One of the more interesting parts of the story is the way that the French big box groceries—especially the dominant player, Carrefours—have tried to jump on this trend, hiring the best bakers to provide recipes and train workers at many stores in the artisanal techniques. There are now thousands of “bake-off terminals” in stores around France—and in groceries around the United States as well. Bread dough arrives frozen, and the staff heats it up in their ovens. The aroma hangs in the air, the bread is fresh in the wrapper. Kaplan writes that much of it tastes pretty good, but this is perhaps the spot where his aesthetic obsession cuts him off from more interesting investigations. Because the deepest questions about postmodern food have as much to do with community as they do with taste.
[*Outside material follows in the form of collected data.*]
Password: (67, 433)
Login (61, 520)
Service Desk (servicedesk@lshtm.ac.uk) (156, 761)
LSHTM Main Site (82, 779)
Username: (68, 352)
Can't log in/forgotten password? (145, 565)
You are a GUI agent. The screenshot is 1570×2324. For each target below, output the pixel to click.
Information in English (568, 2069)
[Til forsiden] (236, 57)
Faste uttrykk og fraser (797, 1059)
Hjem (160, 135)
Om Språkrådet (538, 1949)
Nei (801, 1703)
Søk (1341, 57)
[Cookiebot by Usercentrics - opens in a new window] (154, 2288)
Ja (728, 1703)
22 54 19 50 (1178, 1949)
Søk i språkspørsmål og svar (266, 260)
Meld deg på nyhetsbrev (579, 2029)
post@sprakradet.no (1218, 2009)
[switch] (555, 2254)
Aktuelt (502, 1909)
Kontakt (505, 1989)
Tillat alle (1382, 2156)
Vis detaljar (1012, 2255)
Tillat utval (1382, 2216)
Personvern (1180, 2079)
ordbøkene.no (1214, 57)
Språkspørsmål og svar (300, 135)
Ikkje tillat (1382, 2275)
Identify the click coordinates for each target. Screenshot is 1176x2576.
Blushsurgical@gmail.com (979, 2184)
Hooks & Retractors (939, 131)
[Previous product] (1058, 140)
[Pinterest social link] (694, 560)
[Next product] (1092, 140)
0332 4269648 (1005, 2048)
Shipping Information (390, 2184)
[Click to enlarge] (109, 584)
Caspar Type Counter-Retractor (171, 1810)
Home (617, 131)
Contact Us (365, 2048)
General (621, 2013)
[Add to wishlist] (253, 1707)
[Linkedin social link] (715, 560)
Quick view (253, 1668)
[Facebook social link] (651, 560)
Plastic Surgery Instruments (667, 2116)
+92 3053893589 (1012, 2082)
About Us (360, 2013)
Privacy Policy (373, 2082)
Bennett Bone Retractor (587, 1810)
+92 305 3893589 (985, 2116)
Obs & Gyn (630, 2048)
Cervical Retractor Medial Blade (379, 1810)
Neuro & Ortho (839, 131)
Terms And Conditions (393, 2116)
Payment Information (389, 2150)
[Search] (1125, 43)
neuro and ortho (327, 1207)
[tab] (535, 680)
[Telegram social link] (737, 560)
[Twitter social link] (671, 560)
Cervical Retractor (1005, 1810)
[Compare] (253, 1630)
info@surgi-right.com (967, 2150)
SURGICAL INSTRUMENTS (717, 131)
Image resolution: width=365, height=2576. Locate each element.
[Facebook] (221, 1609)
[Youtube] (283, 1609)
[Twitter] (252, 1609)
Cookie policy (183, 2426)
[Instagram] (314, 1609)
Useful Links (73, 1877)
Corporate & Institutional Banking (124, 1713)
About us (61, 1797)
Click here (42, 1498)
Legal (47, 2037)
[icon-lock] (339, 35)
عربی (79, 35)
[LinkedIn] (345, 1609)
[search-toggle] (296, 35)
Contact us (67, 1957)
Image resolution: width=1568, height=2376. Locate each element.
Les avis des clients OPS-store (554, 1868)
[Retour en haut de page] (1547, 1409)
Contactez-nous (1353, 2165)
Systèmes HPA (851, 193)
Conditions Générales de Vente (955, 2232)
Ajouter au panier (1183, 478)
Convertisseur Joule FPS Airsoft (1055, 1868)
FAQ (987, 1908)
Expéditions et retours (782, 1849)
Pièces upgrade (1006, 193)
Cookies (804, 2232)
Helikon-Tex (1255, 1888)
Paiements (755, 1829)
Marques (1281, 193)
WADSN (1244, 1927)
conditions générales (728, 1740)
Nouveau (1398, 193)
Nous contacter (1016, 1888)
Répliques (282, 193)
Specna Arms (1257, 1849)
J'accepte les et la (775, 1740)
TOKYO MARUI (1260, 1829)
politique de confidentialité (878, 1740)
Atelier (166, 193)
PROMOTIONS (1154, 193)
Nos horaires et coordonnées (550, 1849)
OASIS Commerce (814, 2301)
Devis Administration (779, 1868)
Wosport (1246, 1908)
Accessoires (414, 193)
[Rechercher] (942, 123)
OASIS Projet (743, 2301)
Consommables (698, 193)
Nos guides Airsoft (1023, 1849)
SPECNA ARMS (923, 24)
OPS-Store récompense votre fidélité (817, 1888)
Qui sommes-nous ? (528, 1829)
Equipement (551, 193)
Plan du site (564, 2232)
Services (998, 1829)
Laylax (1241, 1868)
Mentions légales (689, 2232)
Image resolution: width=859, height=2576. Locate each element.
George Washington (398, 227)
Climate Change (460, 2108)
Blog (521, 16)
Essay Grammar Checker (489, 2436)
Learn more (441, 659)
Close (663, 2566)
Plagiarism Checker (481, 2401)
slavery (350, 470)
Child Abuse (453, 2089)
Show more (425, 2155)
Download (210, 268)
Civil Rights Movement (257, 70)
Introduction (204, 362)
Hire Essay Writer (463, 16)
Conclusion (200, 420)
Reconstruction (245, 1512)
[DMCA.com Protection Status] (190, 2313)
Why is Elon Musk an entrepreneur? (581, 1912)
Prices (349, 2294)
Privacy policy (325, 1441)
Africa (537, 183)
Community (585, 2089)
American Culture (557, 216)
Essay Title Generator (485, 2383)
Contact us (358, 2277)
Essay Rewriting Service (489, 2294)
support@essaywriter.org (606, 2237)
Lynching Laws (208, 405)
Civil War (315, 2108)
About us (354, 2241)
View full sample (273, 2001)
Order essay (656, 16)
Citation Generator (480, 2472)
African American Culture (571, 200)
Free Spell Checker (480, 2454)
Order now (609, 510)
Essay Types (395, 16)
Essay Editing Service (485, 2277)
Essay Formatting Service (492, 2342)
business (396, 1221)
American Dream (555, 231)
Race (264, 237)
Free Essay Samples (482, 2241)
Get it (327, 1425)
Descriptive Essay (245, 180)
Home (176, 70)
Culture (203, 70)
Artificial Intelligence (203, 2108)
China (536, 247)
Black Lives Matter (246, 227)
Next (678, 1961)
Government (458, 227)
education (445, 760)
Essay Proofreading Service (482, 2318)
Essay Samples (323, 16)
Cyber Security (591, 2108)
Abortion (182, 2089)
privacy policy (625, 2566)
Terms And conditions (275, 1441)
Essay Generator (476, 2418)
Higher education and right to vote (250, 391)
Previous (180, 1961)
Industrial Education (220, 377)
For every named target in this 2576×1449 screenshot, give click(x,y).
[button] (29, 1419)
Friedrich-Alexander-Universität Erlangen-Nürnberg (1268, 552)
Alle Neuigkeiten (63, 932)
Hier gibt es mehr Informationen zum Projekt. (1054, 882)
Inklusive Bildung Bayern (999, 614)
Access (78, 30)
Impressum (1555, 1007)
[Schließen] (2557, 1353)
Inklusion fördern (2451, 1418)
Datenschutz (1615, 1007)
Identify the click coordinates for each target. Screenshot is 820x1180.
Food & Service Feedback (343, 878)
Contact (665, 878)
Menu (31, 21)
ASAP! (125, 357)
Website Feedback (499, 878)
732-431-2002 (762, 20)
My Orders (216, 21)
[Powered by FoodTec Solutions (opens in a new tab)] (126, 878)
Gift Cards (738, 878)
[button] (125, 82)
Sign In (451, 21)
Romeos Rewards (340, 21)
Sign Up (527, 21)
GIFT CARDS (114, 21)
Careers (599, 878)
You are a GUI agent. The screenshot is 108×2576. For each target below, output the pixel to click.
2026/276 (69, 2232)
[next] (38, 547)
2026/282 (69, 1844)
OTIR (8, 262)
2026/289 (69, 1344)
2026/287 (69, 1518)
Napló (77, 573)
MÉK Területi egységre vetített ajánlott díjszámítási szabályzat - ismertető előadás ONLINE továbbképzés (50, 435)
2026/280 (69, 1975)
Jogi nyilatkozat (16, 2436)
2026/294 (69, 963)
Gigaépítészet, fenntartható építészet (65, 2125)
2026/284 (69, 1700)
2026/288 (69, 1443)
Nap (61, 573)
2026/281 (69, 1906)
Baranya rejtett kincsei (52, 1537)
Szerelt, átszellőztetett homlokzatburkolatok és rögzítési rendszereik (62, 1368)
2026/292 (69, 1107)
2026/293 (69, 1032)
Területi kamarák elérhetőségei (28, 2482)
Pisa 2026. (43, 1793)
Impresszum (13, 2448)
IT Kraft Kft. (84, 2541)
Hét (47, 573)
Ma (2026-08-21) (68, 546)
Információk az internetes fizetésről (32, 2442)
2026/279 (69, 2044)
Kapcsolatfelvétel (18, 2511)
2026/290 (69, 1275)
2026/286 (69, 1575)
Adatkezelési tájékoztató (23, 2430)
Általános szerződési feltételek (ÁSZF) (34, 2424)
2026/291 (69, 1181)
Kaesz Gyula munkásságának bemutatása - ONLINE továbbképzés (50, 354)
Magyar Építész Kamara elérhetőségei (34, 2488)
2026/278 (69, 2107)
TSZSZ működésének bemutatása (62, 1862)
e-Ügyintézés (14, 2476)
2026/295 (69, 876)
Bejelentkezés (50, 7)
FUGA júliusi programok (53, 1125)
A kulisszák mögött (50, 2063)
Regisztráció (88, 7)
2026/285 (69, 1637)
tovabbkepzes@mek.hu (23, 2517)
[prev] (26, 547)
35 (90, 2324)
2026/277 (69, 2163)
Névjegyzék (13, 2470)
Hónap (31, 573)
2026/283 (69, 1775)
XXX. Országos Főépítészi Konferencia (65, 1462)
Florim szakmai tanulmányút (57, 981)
A local farmers market, for instance, is not only about providing fresher food than a supermarket can offer (and doing it with much less use of energy, an increasingly important factor in a world starting to fret that long-distance food plays a more-than-trivial role in causing climate change). It’s also about rebuilding the local agricultural economy so that small farmers no longer have to sell their products as commodities at prices set by the most efficient, largest operations. And it’s about rebuilding communities: one sociologist last year followed shoppers around farmers markets and supermarkets, and discovered that they had ten times as many conversations at the former. In a lonely society, that’s an encouraging statistic.
Along these lines, Kaplan misses what may be the most interesting bread story in all of France. A few years ago, in the inland Normandy region known as La Perche, a refugee from one of the big industrial bakeries took over a small mill. He recruited local farmers to plant traditional varieties of wheat, and then recruited local bakers from around the region to follow a single recipe. Now, every day, more than a hundred stores bake the baguette du Perche, a delicious rope of bread that is rebuilding some of the frayed ecological and economic infrastructure of this corner of France. The central government has helped the process, mostly by granting the makers an A.O.C. certificate—the appellation d’origine controlee mark previously reserved for wines and cheeses. It means this bread can only be made in this place with these ingredients, and it has spurred a fierce local pride. For after all, we eat not only with our tongues but with our minds as well.
The same kind of experiments need badly to be undertaken in our own country. Rural areas in terminal decline might be nurtured back to health, and tasteless meals given new life. It needn’t be haute cuisine—the Northwest’s Burgerville chain has prospered using only local ingredients for its burgers, fries, and huckleberry shakes. But it does require conscious thought—about bread, and about life.
Bill McKibben is a scholar in residence at Middlebury College. His most recent book, Deep Economy: The Wealth of Communities and the Durable Future, was published in March by Times Books.